===== Source document =====

A: ‘Airplane Mode’ is a sort of alternative history of travel. And it’s both a personal history and a cultural history. So what I did was delve a little bit on the history of how tourism came about, how did modern tourism come into existence, but also the history of all these objects that we now associate with tourism, such as passports and guidebooks, and figure out what is their role in history instead of normalising them. Think about the context in which they became so important. Think about the context in which they actually became something that travellers feel that they need to take with them. But it’s also a personal history. So I weave in stories of my own travels in different parts of the world and show how the history of tourism, which is very much connected to the history of colonialism, the history of capitalism, how that history is connected to the way each of us travel in the world. So each of our individual tourist histories is very deeply linked to the larger colonialist, capitalist history of travel.
Q: When we want to travel from the Global South, as it’s called today, to other parts of the world, the amount of paperwork makes you think twice about it.
A: As Indians, we have been dealing with ‘passportism’ for all our lives. Anyone who wanted to travel abroad, whether it was for tourism, whether it was for a conference, student visa, has had to stand in long visa lines or submit reams and reams of paperwork. And so when Indian readers talk to me about the book, they’re like, ‘my God, passportism, I needed that word’. Whereas when readers from the UK and the US talk about the book, passportism has registered for the first time in their experience. So it’s really interesting to see how people from the Global South have this very visceral response to having passportism named for them and delving into the history of passportism. So that’s been a really interesting aspect of just having the book come out in two very different places with two very different positions.
Q: And forget just having access to the passport, but also the privileges that a certain kind of passport gives you or the kind of visas that get stamped on it.
A: It just defies my imagination that prior to sometime in the 19th century, passports were not even really used that much. And now they have this chokehold over the way we travel. So it’s impossible to think of traveling without a passport internationally. And it’s become not just a travel document, but also a way to show our national affiliation. And the nation-state itself is such a modern invention. And the passport has become this tool by which the nation-state has extended its surveillance and extended its control over how we live, how we present ourselves, who we are, all the identity markers in our passport.
Passports were mostly used as internal documents prior to the 19th century. Many medieval European countries had some forms of passports, but they were used to prevent mostly poor people from travelling to the cities and becoming a burden on cities, city govts, or becoming a burden on parishes in richer villages. And so the Europeans were able to take that system and apply that to around the world, thanks to colonialism. So this tool that was used to prevent peasants from moving to Paris has ultimately become the way people from the Third World are told to stay in their lane and stay in their countries and not have too many dreams.

=====

▸ Goals:
1. List the purposes for traveling abroad that the interview names where it describes Indians standing in long visa lines.
2. Copy everything in the interview from "A: As Indians, we" down to "very different positions.".
The data after the interview isn't needed here.

===== Raw records =====

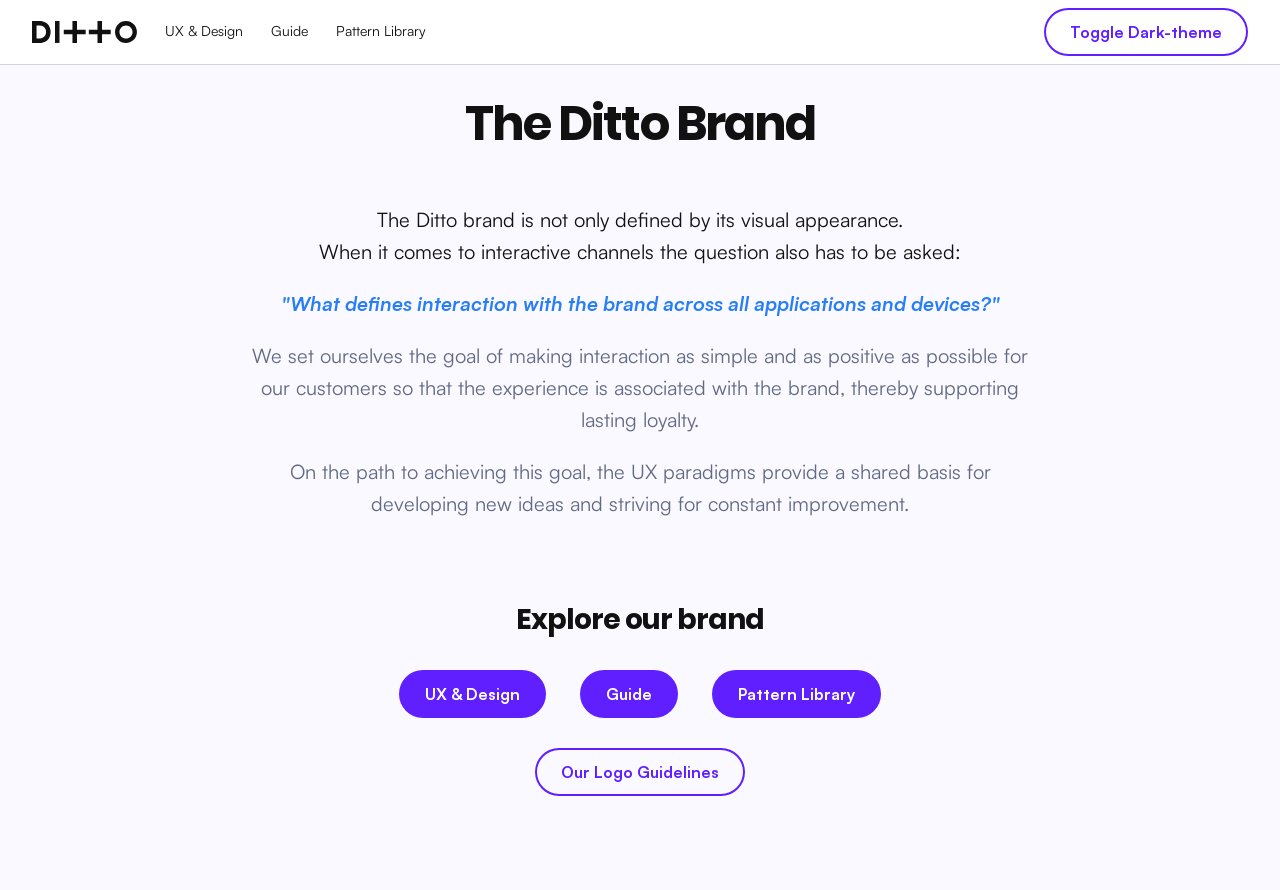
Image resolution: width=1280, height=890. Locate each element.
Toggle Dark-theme (1146, 32)
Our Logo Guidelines (640, 772)
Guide (289, 30)
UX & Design (204, 30)
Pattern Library (381, 30)
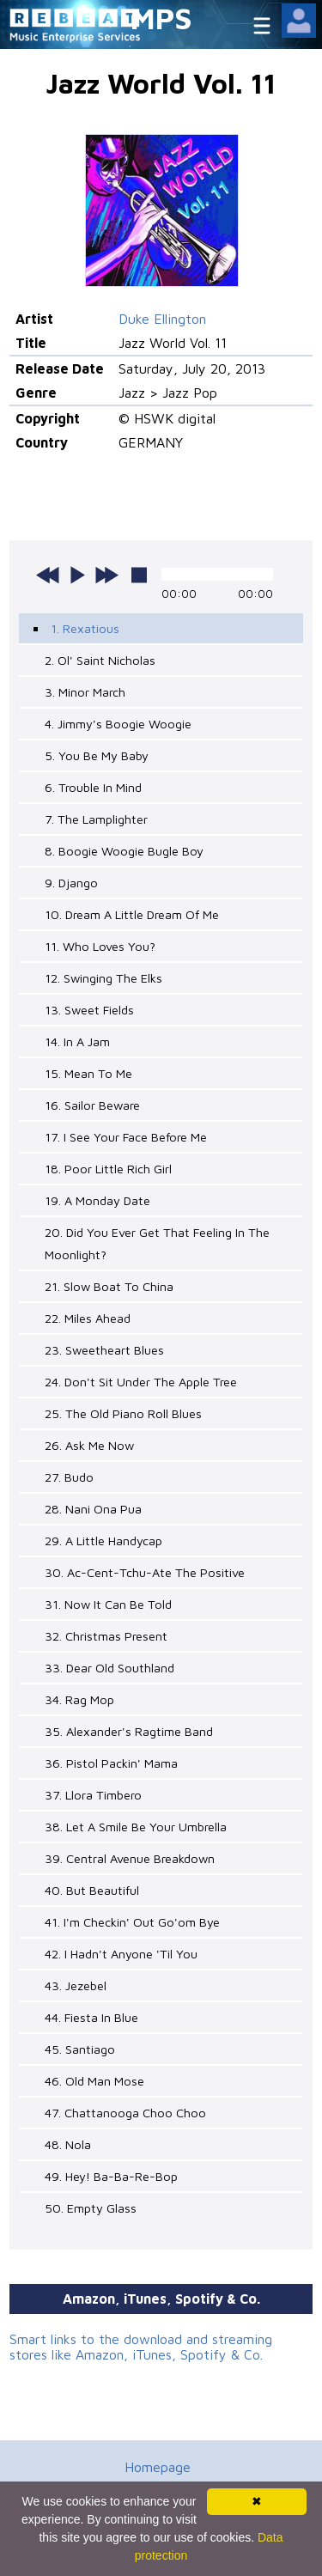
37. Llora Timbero (93, 1794)
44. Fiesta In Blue (91, 2017)
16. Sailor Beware (92, 1105)
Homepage (158, 2467)
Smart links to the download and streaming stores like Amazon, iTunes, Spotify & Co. (140, 2346)
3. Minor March (85, 692)
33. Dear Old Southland (109, 1667)
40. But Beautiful (92, 1890)
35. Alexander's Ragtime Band (129, 1731)
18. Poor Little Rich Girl (108, 1168)
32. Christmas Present (106, 1636)
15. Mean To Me (88, 1073)
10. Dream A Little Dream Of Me (132, 914)
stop (139, 575)
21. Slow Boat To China (109, 1286)
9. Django (71, 882)
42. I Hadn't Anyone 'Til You (121, 1953)
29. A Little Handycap (103, 1540)
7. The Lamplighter (96, 819)
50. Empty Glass (91, 2208)
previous (48, 575)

=====

▸ Solutions in order:
1.
tourism
a conference
a student visa

2.
A: As Indians, we have been dealing with ‘passportism’ for all our lives. Anyone who wanted to travel abroad, whether it was for tourism, whether it was for a conference, student visa, has had to stand in long visa lines or submit reams and reams of paperwork. And so when Indian readers talk to me about the book, they’re like, ‘my God, passportism, I needed that word’. Whereas when readers from the UK and the US talk about the book, passportism has registered for the first time in their experience. So it’s really interesting to see how people from the Global South have this very visceral response to having passportism named for them and delving into the history of passportism. So that’s been a really interesting aspect of just having the book come out in two very different places with two very different positions.